The signing of this agreement marks the first time that all six states and the District of Columbia—including Delaware, New York and West Virginia, the headwaters states—along with other signatories, are participating as full members in the Chesapeake Bay Program partnership. This means the entire watershed ecosystem is represented and all parties with a stake in the restoration are committing themselves to a renewed set of clearer and well-defined goals that establish our collective aspirations for sustainable fisheries, vital habitats, water quality, healthy watersheds, stewardship, public access, environmental literacy, climate resiliency, toxics and land conservation.

Perhaps more importantly, all of the signatories stand behind the Watershed Agreement’s 29 outcomes that are more specific, measurable, achievable, relevant and time-bound (or SMART) than we have had in past. These will help us focus our energy and resources on the highest priority areas for achieving and maintaining the restoration of the Bay watershed.

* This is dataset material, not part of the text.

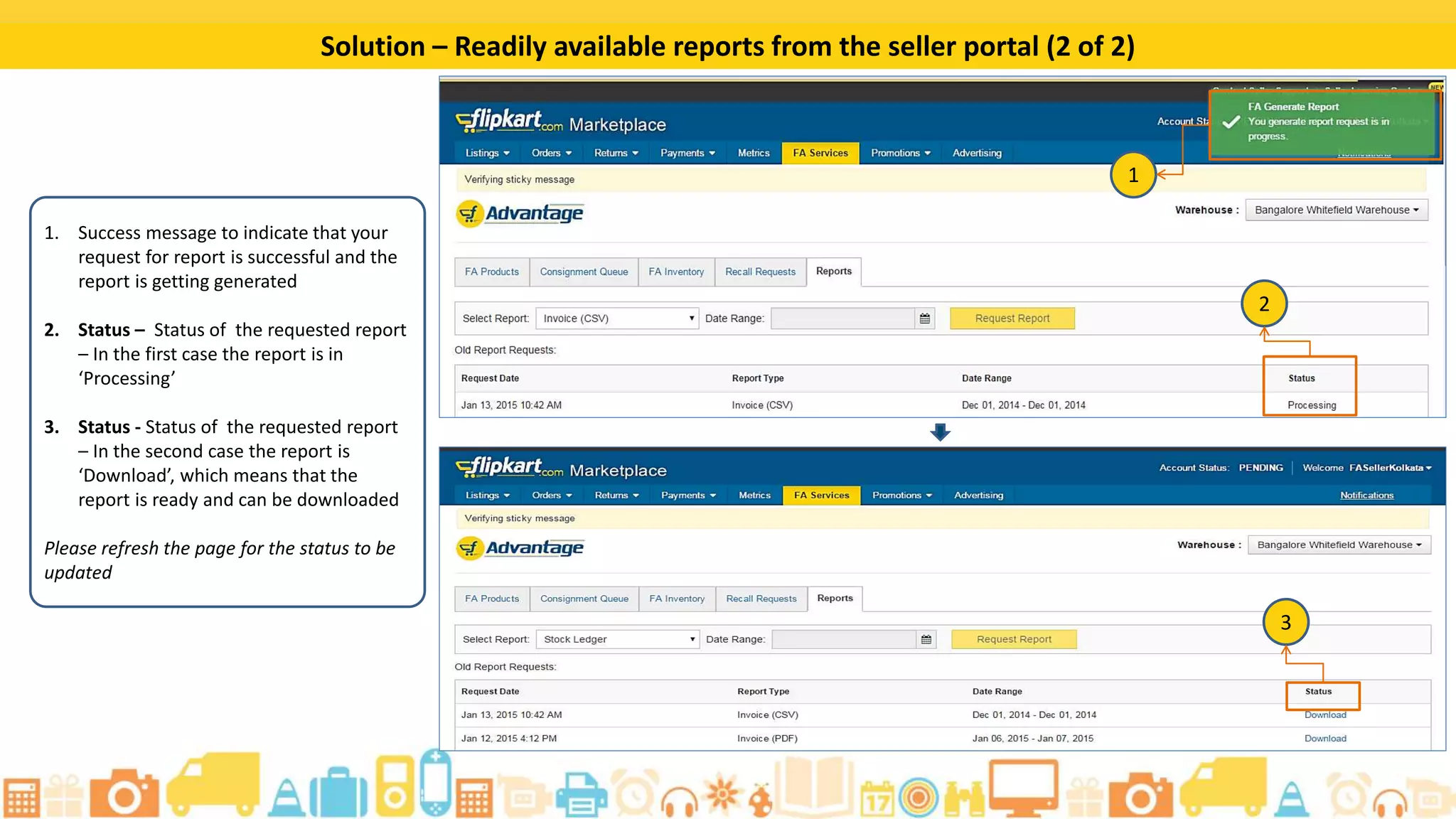The image size is (1456, 819).
Task: Click calendar icon in upper Date Range
Action: click(924, 318)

The Chesapeake Bay Program signatories have also committed to develop and implement a set of management strategies that, for the first time, invite the public to participate as partners in creating and implementing them. Citizens and local governments will now be part of the discussion, understanding the factors influencing restoration (such as climate change) and offering their perspectives to the CBP partnership’s diverse expert teams as they monitor, assess and report on our progress every two years.

These final management strategies will guide our collective work and be the barometers of our progress, serving to hold us accountable for achieving the goals and outcomes we have established.

Just as public input and engagement was critical to creating the Watershed Agreement, it is essential as we plan our management strategies as well.

We have made considerable progress over the last 30 years despite the many pressures we have put on the ecosystem. I believe we are witnessing a watershed in recovery as well rebuilding its natural resilience.

The degradation of the Chesapeake Bay ecosystem took place more than two centuries; it will take more than three decades to reverse. The newly signed Chesapeake Bay Watershed Agreement—with its clear, well-defined and achievable goals and outcomes, its flexibility to respond and adapt to changing conditions and its public engagement—sets the course and provides the watershedwide commitment to get us there.

Nicholas DiPasquale is director of the Chesapeake Bay Program. Distributed by Bay Journal News Service.